Vertiv's criticality to the AI infrastructure buildout cannot be overstated. A single data center failure due to cooling or power system inadequacy can result in millions of dollars in losses per hour. This mission-critical nature of Vertiv's products creates sticky customer relationships and recurring revenue streams as data centers continuously expand and upgrade their thermal and electrical infrastructure.
Market Context: The AI Infrastructure Inflection
The projected growth to $902 billion in AI infrastructure spending by 2029 represents a fundamental shift in capital allocation across the technology sector. This trajectory mirrors previous infrastructure booms—the shift to cloud computing, the mobile phone revolution, and the buildout of broadband networks—each of which created substantial wealth for infrastructure suppliers.
The current AI infrastructure cycle differs in one critical respect: the concentration of spending. The vast majority of AI infrastructure investment flows to a relatively small number of hyperscale cloud providers and technology giants developing proprietary AI systems.
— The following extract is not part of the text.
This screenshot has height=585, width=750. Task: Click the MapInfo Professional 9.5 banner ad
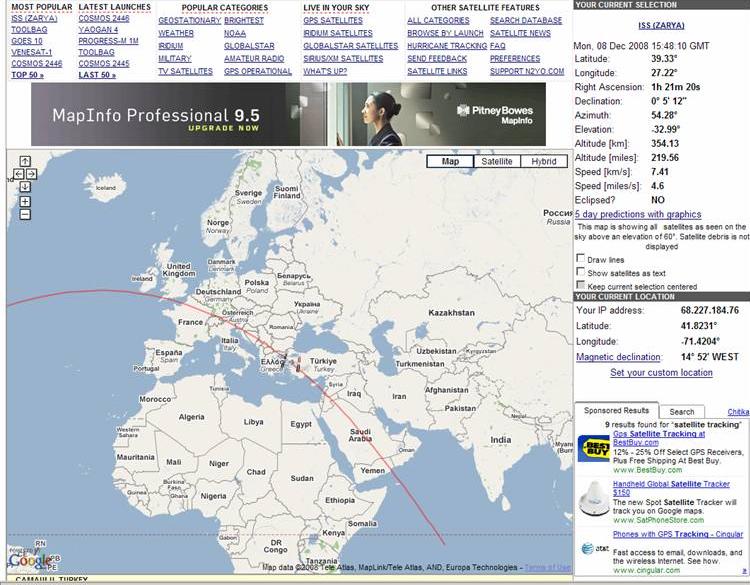(288, 114)
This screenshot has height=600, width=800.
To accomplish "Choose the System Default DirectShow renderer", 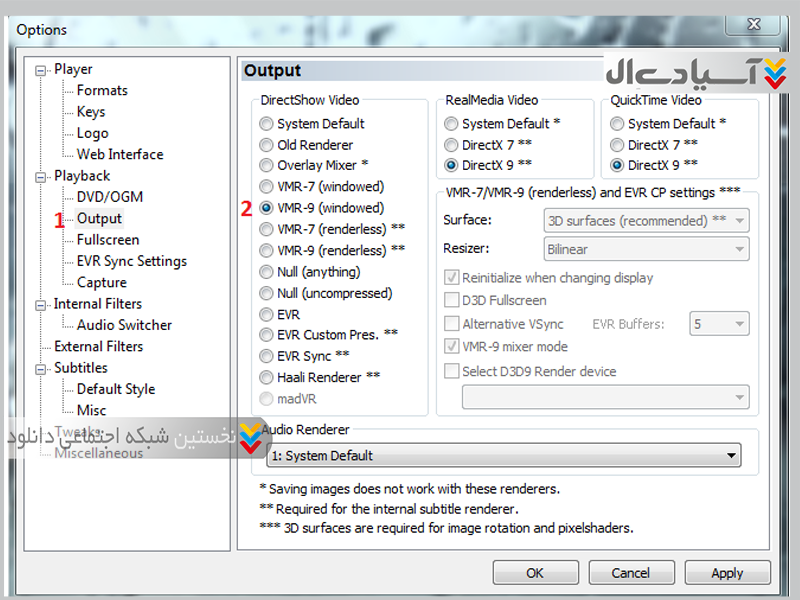I will (266, 124).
Amazon, Microsoft, Google, Meta, and a handful of others are collectively spending tens of billions annually on data center expansion. This concentration creates a winner-take-most dynamic for suppliers like Dell, positioning the company to capture disproportionate share of global server and storage spending.
The competitive landscape includes:
- Traditional server makers: HPE, Lenovo, Cisco facing similar tailwinds
- Semiconductor suppliers: NVIDIA, AMD, Intel benefiting from chip demand
- Pure-play infrastructure companies: Limited publicly traded alternatives to Dell, Vertiv, and Nebius
- Specialized cloud providers: Growing competition in AI-specific services
Investor Implications: Valuation and Risk Considerations
For equity investors, the thesis rests on several interrelated assumptions. First, AI infrastructure spending will continue at projected levels, neither accelerating nor decelerating materially. Second, the three companies identified will maintain or expand their market share despite competitive pressures. Third, the conversion of backlog and strong orders into profitable revenue will proceed as planned.
Dell's valuation discount relative to growth rates suggests institutional investors have not fully appreciated the sustainability of server demand. As the company converts its $43 billion backlog into revenue over the next 12-24 months, earnings growth could surprise to the upside, potentially re-rating the stock toward more robust valuation multiples.
Nebius Group's 830% growth is extraordinary but raises questions about profitability and path to sustainable margins. Investors should monitor whether the company can maintain growth rates while achieving positive cash flow and net income.
Vertiv's 28% guidance for 2026 suggests the company sees sustained strength in orders and can commit to multi-year growth targets. This visibility is valuable in a market prone to cyclicality, though thermal and power management is typically more stable than computing hardware cycles.
Looking Forward: The Long Game
The $902 billion AI infrastructure market by 2029 represents a multi-year investment thesis, not a near-term trading opportunity. Companies positioned to supply the compute power, cooling systems, and cloud services that enable AI deployment will benefit from years of steady demand as enterprises and cloud providers continue expanding AI capabilities.
Investors evaluating Dell ($DELL), Nebius Group, and Vertiv Holdings ($VRT) should consider their individual risk tolerance, investment horizon, and conviction regarding sustained AI infrastructure spending. The backlogs, growth rates, and guidance from these three companies collectively suggest the AI infrastructure boom remains in its early stages, potentially creating attractive entry points for long-term equity investors.